Do you have a digital camera?

catmich99
29.11.2015
catmich99

I bought one a Black Friday because it was a good price. But I also have one on my cell phone. So maybe I don't need it. I haven't opened the camera yet so I might return it. It is a Nikon 16 pixel L31. My cell phone is only 8 pixel.

keerok
30.11.2015
keerok

I have 12 so it would be perfectly normal that my smartphone is just for calling and texting.

Why 12?

1 dSLR for the studio
1 dSLR for the outdoors
2 dSLRs for instructional use
1 mirrorless for playing around with old manual film lenses
1 bridge because I wasn't able to say no to $15
5 PNSs for instructional use
1 PNS for personal use because it's a Leica

My dog used to have a PNS but my mom took it for herself!

Guest
30.11.2015
Guest

I have a regular film camera with a Holga lens and a old 4MP digital camera. I can't use the former because I'm still getting stuff to develop the film with (it's a large format so I can't just drop it in to my local film store where they only use 35mm film), and the latter has pretty much been supplanted by my phone - 20MP at best, 15MP average. Plus I don't have to worry about a media format that may be soon-to-be phased out (the digital camera uses XD cards whereas the standard AFAIK for digital cameras, phones, DSLRs have been either CF or any form factor of SD)

Frank
30.11.2015
Frank

The ISO performance of your phone and the Nikon will be about the same. However, you've got a far better lens on the Nikon allowing you to get shots that are simply not possible with a phone. So when you put it into these terms, what's better an image from an inexpensive P&S or no image at all because your phone can't capture it?

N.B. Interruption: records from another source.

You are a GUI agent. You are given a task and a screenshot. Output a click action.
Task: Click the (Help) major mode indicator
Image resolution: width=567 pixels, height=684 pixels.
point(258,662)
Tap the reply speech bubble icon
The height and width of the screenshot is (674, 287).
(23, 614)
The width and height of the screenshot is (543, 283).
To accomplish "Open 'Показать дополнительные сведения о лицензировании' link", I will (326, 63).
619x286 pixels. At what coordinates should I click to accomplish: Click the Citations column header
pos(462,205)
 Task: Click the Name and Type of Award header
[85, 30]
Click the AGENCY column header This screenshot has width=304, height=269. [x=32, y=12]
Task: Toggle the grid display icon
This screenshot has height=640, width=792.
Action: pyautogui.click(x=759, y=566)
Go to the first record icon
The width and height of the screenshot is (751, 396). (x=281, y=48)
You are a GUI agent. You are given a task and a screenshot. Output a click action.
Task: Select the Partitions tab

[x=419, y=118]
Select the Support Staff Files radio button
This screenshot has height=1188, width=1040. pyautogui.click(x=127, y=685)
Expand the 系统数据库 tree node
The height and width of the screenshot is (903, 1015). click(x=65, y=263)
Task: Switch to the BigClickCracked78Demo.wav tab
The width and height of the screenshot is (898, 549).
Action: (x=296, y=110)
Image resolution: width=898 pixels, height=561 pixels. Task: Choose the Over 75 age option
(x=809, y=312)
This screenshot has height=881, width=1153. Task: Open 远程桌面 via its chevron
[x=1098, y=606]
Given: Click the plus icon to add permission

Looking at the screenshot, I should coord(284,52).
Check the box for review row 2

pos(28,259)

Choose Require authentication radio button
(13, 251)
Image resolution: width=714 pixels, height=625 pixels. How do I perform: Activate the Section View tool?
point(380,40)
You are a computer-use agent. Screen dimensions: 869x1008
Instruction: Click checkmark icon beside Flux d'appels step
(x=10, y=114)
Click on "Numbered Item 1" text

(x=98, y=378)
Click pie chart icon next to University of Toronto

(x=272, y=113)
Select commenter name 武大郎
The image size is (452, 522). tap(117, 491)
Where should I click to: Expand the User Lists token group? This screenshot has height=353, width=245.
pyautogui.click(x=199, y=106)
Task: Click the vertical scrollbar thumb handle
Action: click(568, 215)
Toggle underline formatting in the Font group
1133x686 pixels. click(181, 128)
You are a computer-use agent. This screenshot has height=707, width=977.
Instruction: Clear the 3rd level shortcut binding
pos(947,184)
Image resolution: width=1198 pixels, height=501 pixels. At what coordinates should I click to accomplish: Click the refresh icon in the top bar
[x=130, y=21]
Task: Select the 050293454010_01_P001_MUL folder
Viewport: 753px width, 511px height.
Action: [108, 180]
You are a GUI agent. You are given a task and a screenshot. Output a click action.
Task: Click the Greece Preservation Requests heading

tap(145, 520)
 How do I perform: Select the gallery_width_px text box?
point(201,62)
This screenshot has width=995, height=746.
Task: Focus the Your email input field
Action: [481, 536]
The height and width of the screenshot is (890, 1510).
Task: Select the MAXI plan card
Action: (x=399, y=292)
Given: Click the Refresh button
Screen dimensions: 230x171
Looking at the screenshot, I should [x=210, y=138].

The Nikon also has a real flash giving you more capabilities.
The Nikon does have more pixels, but this only means that you can print the image larger, or crop it and still maintain photo-quality image. Having more pixels doesn't mean a better or sharper image - that's all in the lens. More pixels can actually be a bad thing because as the amount increases (on the same sensor size) the pixels get smaller. As the pixels get smaller you will get more noise, more diffraction (blur) and a lower dynamic range. The pixels in your phone and in the nikon are about the same size, so noise will be the same.

Overall you should find it to be an improvement over your phone. Not only in image quality, but what you can do with it too. Phones have very wide angle lenses which are horrible at portraits. Your Nikon can zoom to a longer focal length allowing for much better results.